[Dataset items]
━━━━━━━━━━━━━━━━━━━━━━━━━━━━━━

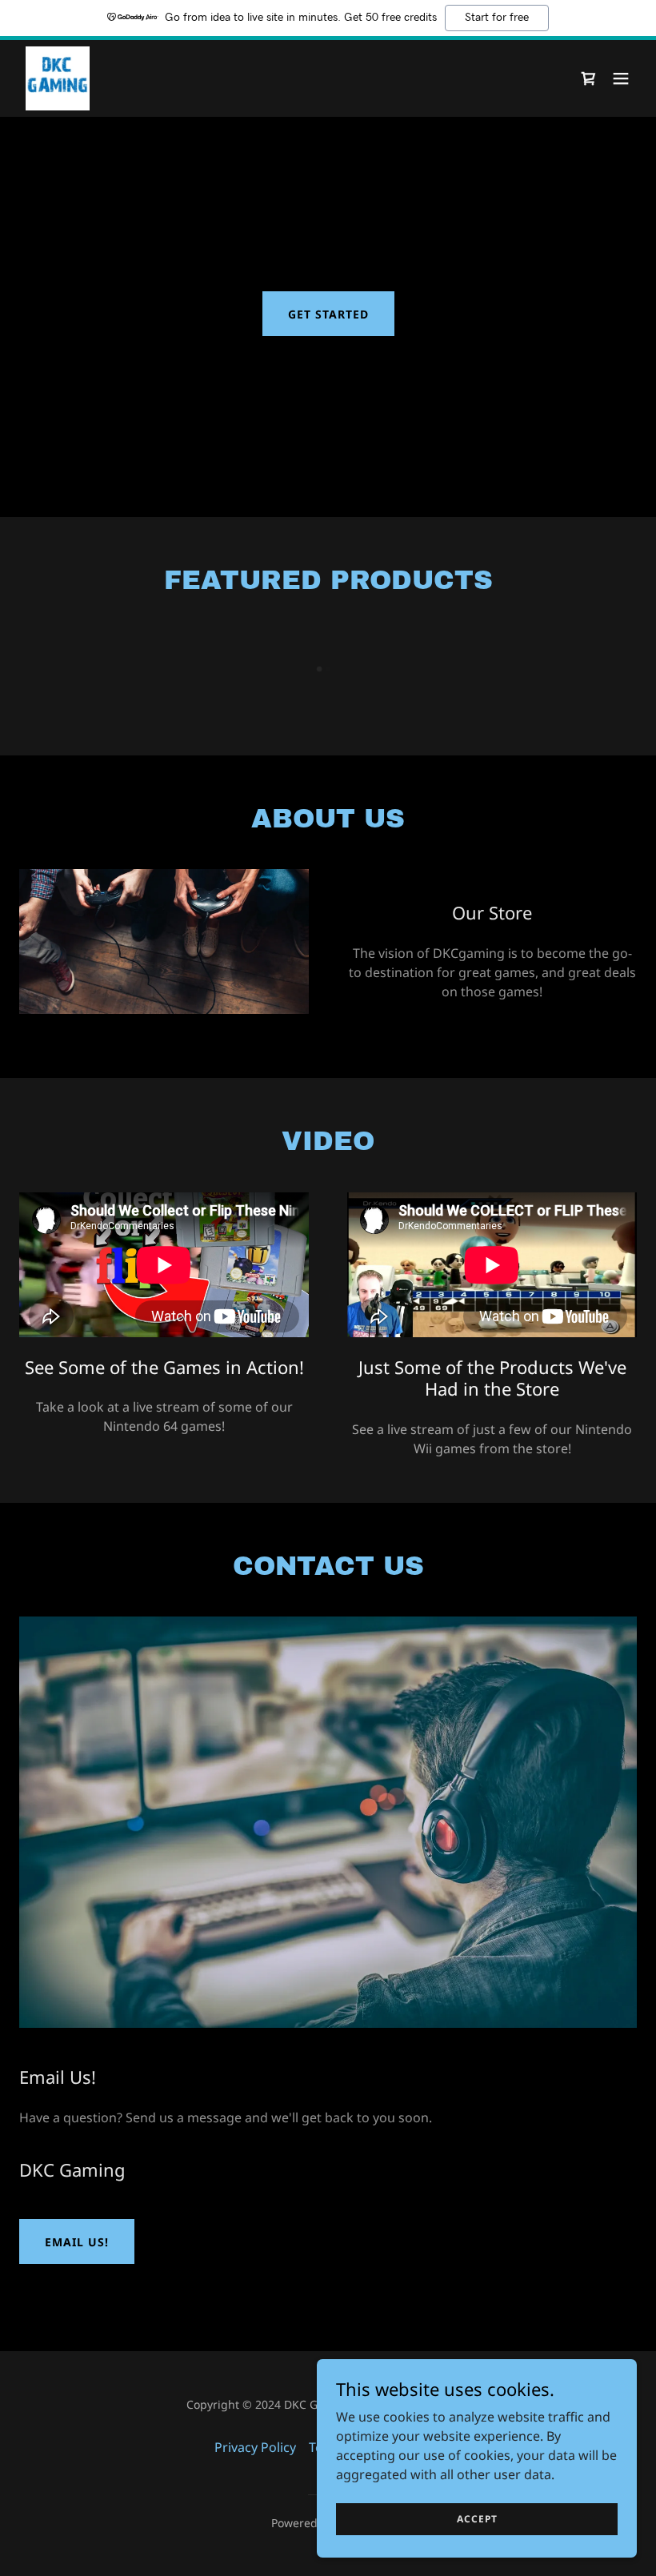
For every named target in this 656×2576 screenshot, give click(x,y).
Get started (328, 314)
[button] (621, 78)
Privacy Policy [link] (255, 2447)
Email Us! (77, 2241)
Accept (477, 2519)
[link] (58, 78)
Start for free (497, 17)
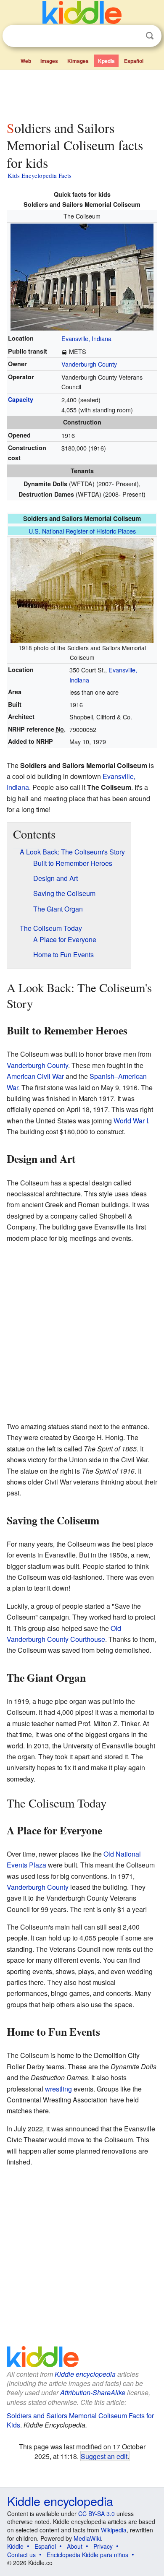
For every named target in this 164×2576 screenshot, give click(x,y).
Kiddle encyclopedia (85, 2374)
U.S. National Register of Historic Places (82, 530)
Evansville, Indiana (86, 338)
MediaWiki (87, 2538)
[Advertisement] (82, 93)
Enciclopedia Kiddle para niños (87, 2554)
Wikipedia (114, 2530)
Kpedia (106, 61)
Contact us (21, 2554)
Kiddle (15, 2546)
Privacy (103, 2546)
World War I (131, 1120)
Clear (132, 36)
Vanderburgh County (89, 363)
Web (26, 61)
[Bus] (64, 351)
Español (133, 61)
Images (49, 61)
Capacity (20, 399)
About (74, 2546)
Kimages (78, 61)
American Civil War (35, 1076)
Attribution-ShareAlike (92, 2392)
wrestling (58, 2089)
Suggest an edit (104, 2456)
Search (150, 35)
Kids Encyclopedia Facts (39, 175)
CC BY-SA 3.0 (96, 2513)
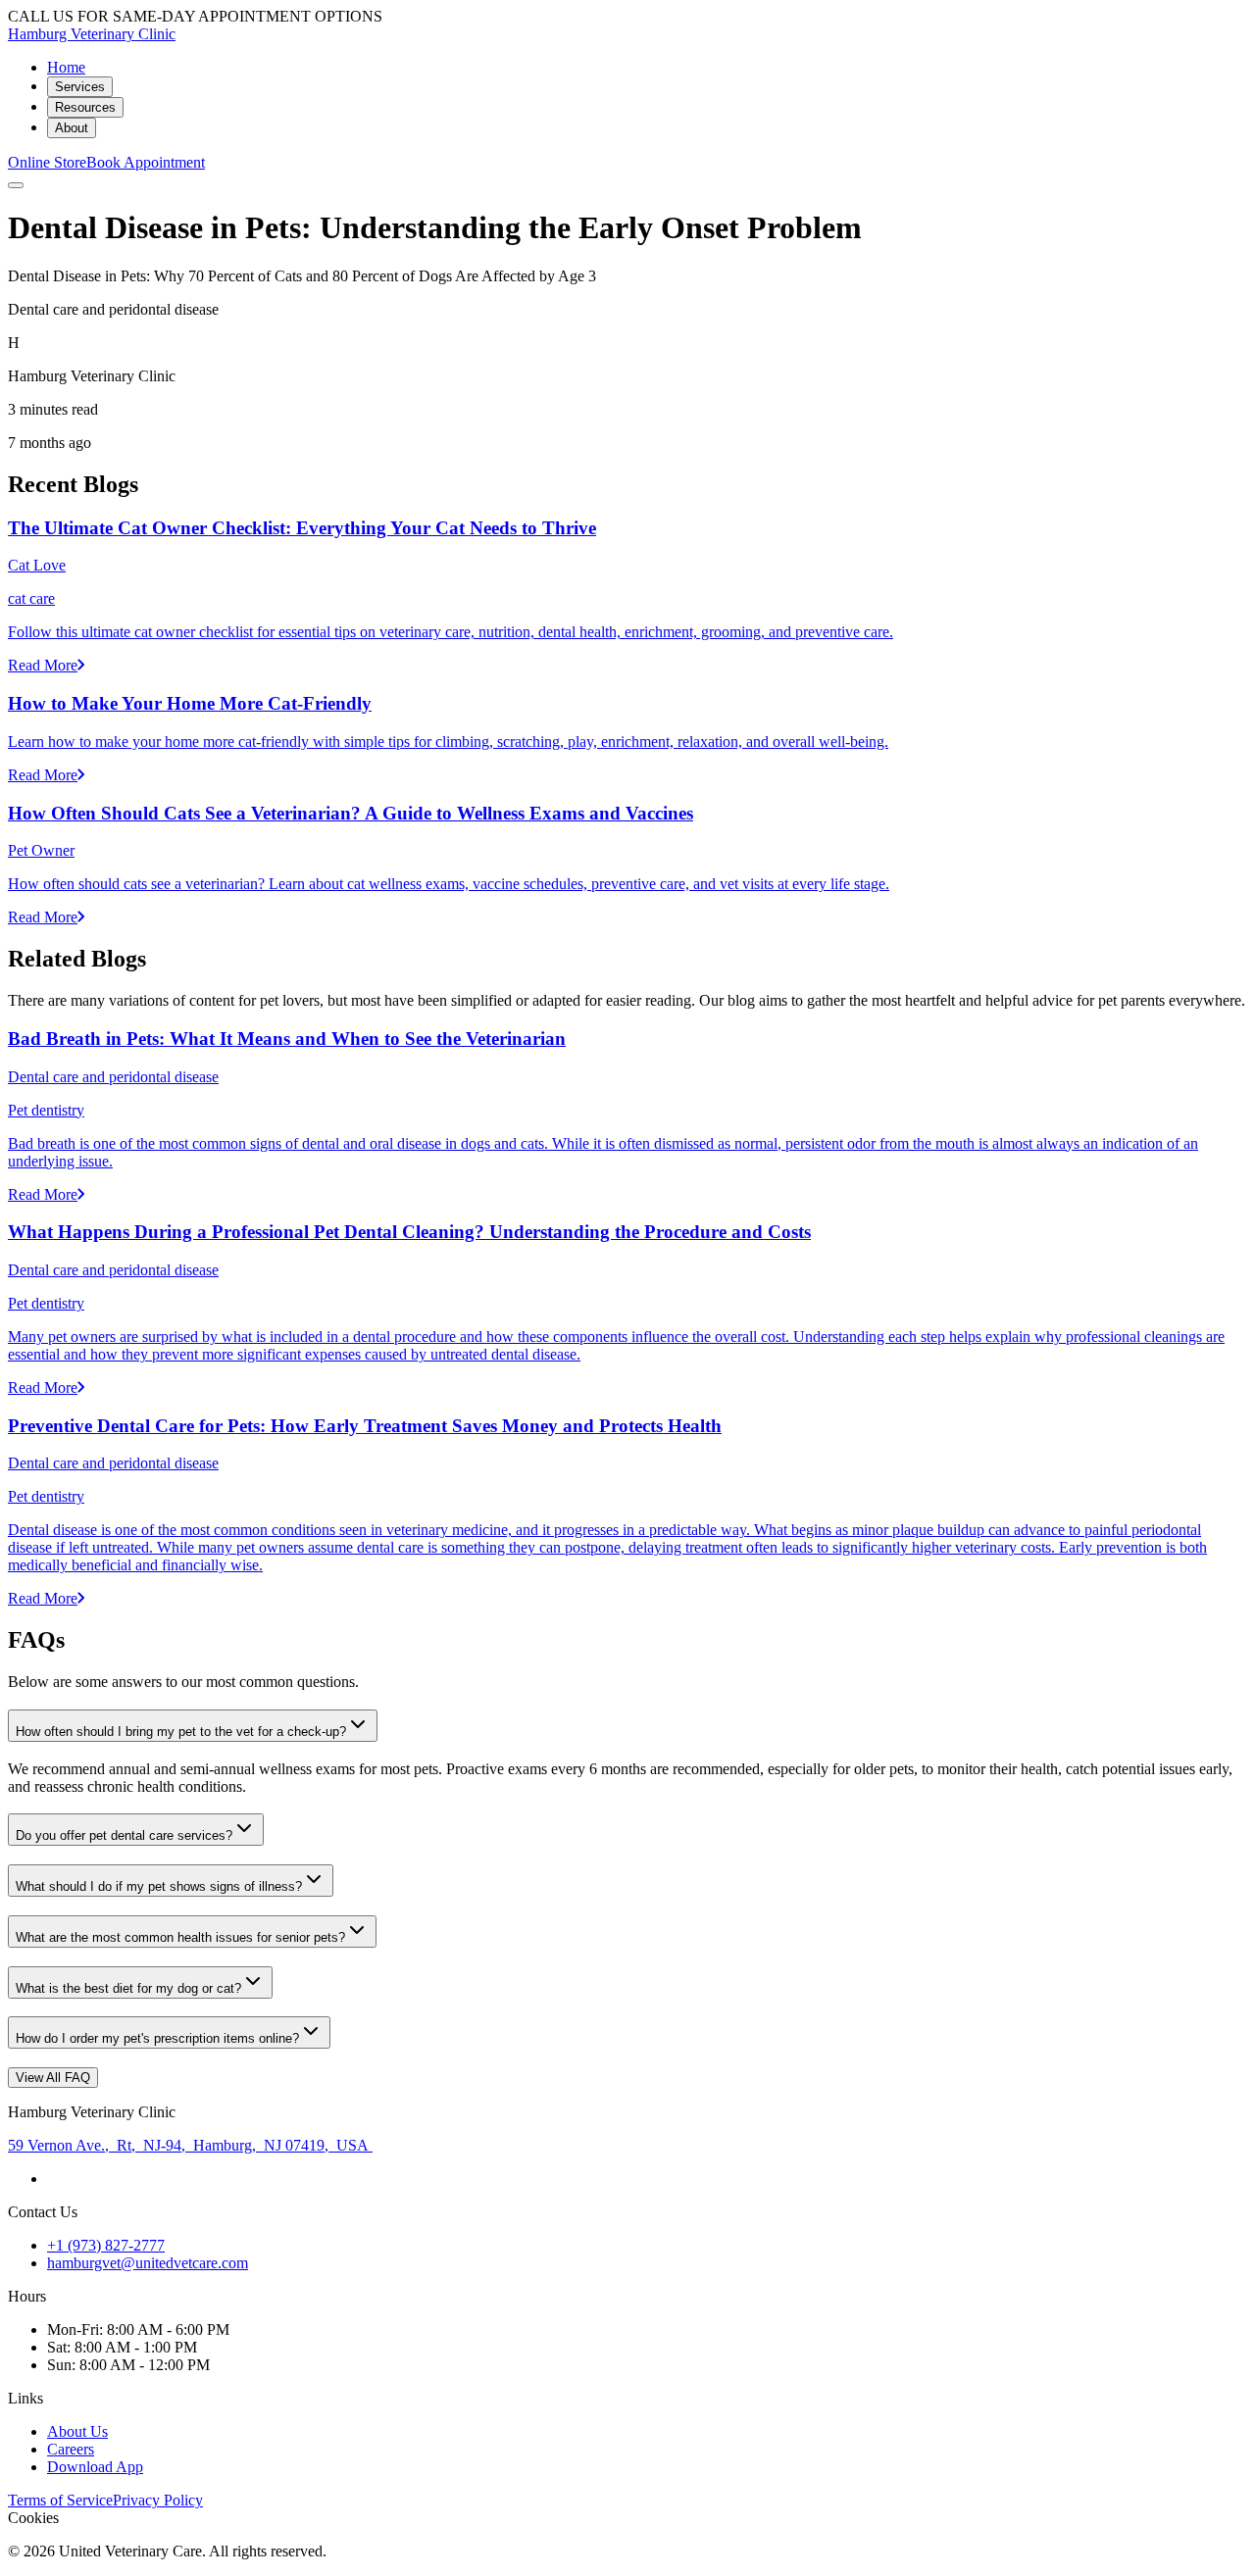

━━━━━━━━━━━━━━━━━━━━━━━━━━━━━━

## WHAT YOU HAVE TO DO
Above are some records. Copy each of their lines that holds the string "target".

## EXERCISE OUTPUT
For every named target in this 656×2576 screenshot, give click(x,y).
For every named target in this 164×2576 screenshot, give click(x,y).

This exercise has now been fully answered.